Abstract – The majority of recorded world rollover accidents show the final roof deformation to be characterized by catastrophic intrusion into the safety cell. This roof collapse mechanism is still the subject of intense debate as to whether occupant fatalities, severe injuries such as quadriplegia, paraplegic, and brain injuries observed in some occupants after rollover are the consequence of roof intrusion.

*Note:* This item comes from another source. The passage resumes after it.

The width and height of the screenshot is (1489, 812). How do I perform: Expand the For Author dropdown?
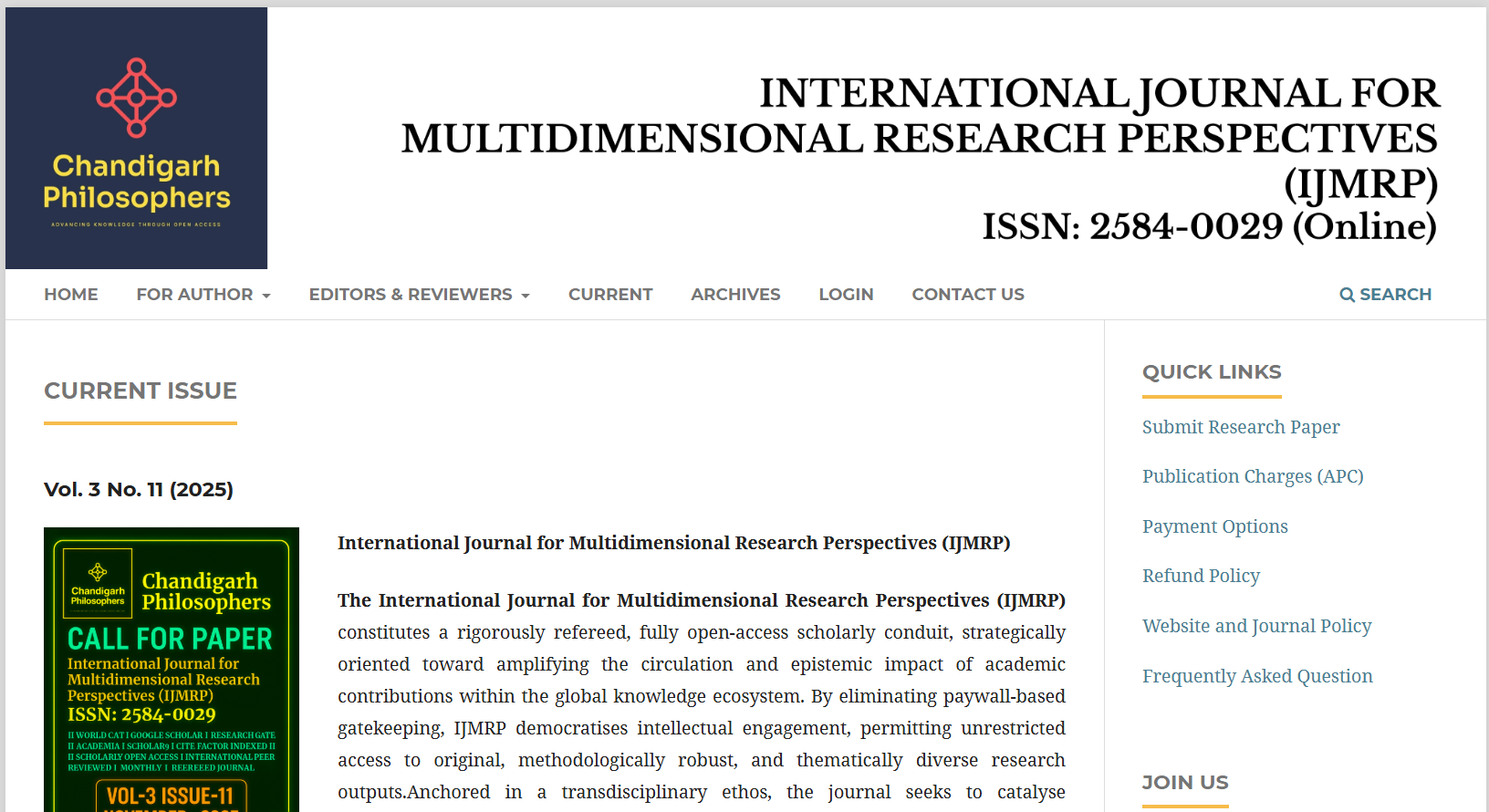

This paper for the first time proves that there is a causal relationship between roof intrusion and Injuries sustained by occupants. To achieve this solution, it was necessary to revisit the Malibu I and II rollover experimental tests carried out by General Motors more than 20 years ago. Using forensic methodologies with simple mathematical operations, it was shown that the original Malibu I and II interpretations of experimental test results were flawed because test engineers misunderstood the results they had obtained from the conducted tests. The Malibu I and II results themselves prove that there is a 100% causal relationship between the high neck loading that was recorded by the dummy’s neck and the roof intrusion.

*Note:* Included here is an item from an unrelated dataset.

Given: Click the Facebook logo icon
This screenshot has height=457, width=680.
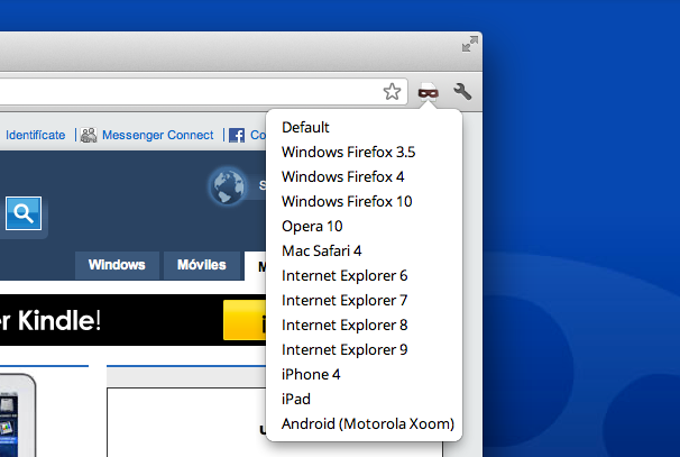Looking at the screenshot, I should [237, 135].
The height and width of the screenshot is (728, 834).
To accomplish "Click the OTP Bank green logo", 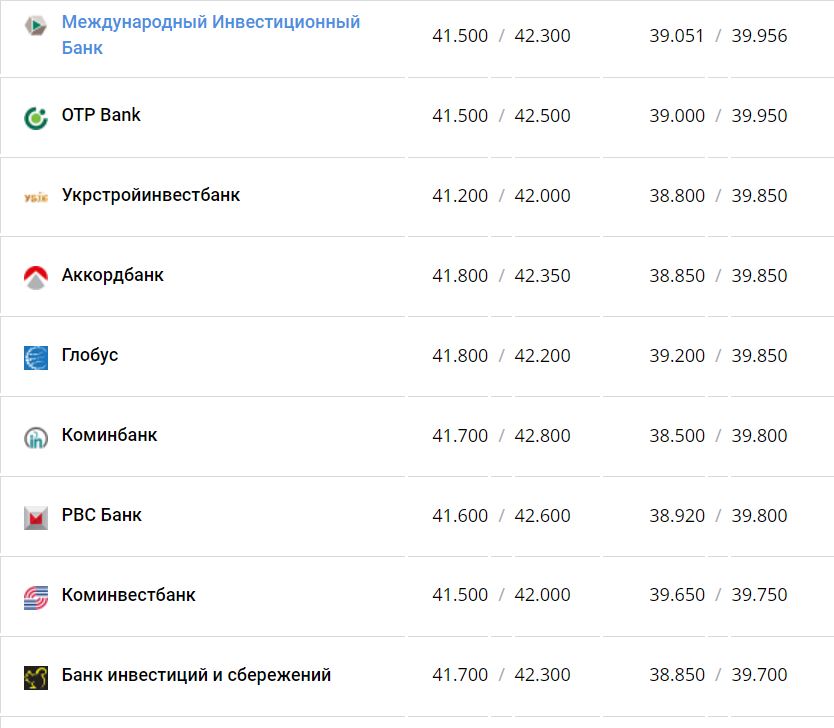I will (x=36, y=118).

In order to prove that is the case, the famous Figure 13 in SAE paper 902314 [10] that gives roof crush and neck loading with respect to time was digitised for the first time and the roof crush curve differentiated twice to obtain the roof acceleration characteristic. This roof acceleration curve shows to have peaked at precisely the same time as the peak neck loading and at this same time the roof was intruding into the safety cell at a rate of 1.952 mph. Finally the proof has been derived; unfortunately, this has come more than twenty years later after which all cars with poorly designed roofs on the roads today have based their roof design philosophy on the misinterpreted Malibu results and conclusions.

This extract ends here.